Source material below:

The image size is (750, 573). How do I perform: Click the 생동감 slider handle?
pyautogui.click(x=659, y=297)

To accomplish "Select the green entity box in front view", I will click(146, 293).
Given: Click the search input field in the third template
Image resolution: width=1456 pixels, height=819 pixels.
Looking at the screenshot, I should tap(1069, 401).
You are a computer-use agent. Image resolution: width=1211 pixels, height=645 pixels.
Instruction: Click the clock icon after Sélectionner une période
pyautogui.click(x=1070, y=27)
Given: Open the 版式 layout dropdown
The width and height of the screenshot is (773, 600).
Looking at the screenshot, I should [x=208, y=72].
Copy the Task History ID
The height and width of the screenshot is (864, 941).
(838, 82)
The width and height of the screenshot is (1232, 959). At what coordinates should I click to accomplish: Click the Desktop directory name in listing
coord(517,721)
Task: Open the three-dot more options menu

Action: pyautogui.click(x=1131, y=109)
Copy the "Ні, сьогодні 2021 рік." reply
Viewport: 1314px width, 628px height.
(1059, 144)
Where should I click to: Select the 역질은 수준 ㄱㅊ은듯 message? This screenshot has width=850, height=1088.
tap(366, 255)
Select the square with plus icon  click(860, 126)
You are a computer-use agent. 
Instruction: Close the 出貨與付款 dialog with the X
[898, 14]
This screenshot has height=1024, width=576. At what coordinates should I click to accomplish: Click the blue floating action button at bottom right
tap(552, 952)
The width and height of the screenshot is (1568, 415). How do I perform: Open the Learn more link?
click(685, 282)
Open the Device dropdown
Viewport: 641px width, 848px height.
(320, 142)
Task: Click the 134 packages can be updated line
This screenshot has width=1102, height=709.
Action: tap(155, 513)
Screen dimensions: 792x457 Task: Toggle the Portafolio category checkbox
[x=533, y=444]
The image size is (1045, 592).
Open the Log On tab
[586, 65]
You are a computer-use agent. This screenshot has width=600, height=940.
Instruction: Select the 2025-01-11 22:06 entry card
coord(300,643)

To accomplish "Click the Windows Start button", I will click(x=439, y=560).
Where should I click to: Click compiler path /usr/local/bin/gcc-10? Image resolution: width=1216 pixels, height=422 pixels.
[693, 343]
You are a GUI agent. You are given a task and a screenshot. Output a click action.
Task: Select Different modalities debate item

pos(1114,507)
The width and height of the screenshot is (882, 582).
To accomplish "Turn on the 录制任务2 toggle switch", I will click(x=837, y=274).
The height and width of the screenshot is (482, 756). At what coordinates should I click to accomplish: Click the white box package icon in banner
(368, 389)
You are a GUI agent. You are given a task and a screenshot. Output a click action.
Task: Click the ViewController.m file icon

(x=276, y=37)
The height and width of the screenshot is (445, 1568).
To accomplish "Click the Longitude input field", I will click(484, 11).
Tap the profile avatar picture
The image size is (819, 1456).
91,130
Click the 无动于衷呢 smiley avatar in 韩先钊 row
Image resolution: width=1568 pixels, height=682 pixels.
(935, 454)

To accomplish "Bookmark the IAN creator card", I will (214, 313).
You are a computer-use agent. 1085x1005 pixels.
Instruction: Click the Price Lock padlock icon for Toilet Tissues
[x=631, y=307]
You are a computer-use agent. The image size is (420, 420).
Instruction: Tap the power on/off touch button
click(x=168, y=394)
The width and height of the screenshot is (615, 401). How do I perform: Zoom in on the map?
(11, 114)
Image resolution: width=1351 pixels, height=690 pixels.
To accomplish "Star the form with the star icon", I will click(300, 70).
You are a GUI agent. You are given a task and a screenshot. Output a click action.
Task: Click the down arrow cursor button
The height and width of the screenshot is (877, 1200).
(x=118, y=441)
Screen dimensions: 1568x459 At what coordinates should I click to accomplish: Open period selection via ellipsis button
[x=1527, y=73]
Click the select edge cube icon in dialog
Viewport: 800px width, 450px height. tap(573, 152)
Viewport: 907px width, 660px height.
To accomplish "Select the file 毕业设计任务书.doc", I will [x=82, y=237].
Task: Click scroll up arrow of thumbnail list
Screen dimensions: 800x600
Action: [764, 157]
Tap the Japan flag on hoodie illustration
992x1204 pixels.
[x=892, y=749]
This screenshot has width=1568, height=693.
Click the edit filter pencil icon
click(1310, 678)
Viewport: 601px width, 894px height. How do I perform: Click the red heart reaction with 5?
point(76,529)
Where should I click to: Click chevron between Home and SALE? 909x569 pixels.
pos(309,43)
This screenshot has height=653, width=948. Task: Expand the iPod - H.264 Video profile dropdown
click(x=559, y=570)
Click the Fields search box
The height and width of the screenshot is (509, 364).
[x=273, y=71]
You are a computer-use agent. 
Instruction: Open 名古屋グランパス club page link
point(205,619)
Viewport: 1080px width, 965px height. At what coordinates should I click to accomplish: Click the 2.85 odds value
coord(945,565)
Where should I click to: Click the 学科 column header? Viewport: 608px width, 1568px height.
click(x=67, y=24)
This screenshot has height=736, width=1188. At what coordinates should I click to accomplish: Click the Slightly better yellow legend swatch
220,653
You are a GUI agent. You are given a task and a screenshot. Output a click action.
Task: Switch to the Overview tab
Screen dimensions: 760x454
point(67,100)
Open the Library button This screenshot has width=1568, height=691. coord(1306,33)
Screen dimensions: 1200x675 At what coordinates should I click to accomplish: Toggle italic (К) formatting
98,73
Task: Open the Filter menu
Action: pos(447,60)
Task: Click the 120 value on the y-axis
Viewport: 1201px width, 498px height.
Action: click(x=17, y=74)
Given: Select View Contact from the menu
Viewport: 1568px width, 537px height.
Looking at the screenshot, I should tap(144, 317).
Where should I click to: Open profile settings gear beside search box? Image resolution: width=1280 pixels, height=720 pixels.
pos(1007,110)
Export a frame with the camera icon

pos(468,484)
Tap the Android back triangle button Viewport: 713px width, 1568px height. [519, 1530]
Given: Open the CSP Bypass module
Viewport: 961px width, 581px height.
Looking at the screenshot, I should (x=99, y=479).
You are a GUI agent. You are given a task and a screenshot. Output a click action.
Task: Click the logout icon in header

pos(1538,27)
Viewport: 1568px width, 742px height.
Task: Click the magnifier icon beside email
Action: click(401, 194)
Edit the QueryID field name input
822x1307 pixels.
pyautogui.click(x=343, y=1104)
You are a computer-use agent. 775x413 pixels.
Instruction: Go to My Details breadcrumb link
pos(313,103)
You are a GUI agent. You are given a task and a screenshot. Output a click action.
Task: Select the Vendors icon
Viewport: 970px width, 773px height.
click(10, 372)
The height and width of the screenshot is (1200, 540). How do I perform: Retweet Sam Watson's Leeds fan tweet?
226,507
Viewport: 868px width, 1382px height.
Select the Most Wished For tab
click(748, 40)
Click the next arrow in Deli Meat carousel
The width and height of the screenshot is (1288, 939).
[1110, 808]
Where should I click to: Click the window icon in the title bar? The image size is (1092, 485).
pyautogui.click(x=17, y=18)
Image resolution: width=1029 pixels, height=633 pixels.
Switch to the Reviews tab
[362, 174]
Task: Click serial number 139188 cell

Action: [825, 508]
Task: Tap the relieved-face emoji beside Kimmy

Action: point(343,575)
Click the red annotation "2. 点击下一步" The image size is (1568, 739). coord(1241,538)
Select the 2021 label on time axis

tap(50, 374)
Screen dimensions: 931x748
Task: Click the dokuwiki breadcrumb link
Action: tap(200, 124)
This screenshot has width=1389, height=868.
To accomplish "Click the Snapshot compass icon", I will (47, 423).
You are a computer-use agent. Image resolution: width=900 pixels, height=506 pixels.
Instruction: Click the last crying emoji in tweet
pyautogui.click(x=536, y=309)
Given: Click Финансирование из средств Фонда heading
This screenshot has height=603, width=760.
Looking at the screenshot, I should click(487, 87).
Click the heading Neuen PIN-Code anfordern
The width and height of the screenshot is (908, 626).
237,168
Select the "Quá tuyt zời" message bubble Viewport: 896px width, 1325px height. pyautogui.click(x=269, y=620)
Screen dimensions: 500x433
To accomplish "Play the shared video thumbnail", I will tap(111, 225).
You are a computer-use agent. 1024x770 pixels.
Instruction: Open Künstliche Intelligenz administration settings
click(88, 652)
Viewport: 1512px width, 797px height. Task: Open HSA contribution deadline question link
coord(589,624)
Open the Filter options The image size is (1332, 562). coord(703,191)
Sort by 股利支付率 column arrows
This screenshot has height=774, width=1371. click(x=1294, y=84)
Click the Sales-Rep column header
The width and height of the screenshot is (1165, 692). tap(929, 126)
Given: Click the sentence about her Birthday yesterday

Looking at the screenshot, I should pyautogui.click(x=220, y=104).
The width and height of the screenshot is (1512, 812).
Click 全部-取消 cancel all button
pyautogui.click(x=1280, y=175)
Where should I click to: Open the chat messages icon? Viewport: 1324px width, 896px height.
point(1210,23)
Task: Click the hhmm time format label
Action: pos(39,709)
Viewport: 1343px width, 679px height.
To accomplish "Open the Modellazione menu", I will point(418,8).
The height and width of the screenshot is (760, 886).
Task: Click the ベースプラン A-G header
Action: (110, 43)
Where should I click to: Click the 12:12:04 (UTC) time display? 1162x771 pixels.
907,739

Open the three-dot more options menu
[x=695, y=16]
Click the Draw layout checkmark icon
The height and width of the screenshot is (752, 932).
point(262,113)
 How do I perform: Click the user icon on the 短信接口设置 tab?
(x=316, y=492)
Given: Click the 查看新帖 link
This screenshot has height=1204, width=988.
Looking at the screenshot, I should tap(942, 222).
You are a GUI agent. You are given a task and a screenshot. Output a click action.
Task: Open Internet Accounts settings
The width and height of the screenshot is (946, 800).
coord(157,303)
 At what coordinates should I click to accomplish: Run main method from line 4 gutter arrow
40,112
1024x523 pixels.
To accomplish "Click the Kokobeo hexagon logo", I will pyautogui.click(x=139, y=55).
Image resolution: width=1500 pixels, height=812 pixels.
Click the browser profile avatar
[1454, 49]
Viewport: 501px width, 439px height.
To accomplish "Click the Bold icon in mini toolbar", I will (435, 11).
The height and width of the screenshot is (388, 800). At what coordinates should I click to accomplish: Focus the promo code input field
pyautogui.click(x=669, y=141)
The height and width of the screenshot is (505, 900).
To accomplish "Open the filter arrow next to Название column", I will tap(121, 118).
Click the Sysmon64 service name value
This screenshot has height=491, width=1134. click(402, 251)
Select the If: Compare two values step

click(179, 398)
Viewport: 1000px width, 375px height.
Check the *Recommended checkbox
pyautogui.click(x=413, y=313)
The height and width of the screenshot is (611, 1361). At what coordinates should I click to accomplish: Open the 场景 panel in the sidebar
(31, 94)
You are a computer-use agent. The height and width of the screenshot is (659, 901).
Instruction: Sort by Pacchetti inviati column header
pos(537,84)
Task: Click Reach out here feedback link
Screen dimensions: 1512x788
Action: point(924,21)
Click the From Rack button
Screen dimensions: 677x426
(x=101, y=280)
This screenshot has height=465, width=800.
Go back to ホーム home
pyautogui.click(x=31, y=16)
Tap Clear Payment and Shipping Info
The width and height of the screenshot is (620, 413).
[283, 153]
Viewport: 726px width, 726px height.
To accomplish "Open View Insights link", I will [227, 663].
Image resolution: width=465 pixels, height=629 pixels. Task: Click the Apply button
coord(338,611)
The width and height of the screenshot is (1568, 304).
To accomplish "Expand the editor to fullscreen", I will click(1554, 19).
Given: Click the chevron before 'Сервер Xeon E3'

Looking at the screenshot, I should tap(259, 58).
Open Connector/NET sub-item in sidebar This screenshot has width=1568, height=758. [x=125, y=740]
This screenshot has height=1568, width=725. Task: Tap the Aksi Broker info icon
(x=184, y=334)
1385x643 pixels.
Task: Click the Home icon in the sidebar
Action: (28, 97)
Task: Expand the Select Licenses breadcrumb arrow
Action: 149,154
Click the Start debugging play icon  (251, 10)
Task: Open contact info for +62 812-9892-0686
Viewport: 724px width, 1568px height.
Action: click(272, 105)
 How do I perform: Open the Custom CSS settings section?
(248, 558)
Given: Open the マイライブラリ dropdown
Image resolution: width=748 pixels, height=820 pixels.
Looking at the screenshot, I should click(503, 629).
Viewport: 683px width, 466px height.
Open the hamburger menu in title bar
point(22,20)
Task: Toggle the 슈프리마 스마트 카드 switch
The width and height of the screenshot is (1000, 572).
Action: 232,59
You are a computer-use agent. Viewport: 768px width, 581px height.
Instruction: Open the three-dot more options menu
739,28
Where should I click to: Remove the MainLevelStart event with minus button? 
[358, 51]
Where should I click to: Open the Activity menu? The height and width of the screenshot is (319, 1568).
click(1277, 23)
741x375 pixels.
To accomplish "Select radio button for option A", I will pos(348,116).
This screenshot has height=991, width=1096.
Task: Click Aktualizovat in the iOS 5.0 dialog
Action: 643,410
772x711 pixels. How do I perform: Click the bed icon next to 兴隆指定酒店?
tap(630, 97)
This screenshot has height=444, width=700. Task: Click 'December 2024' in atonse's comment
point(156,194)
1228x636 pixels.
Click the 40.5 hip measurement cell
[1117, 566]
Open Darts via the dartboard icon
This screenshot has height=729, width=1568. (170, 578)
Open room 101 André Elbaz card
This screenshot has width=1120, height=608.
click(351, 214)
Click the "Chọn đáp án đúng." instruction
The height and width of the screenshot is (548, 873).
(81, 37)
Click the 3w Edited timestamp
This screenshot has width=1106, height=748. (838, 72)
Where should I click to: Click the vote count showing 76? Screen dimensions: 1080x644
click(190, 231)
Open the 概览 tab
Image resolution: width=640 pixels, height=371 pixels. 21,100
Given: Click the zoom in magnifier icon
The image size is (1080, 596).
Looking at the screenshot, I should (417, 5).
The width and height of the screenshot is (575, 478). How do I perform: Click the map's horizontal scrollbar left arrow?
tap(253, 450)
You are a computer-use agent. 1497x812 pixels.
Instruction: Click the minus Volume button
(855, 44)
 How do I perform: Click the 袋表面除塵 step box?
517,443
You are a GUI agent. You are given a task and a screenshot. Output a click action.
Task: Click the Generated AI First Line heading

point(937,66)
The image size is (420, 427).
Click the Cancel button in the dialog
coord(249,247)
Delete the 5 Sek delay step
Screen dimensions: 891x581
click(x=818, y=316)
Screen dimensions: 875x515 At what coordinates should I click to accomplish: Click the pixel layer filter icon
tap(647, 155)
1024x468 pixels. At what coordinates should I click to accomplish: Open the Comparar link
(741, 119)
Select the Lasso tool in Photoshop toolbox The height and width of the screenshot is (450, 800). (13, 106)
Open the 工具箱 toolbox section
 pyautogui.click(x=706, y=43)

End of Source material.

### [What the task requires]
What lines above hold the word "Copy"? Pull each one out.

### [Problem solution]
Copy the Task History ID
Copy the "Ні, сьогодні 2021 рік." reply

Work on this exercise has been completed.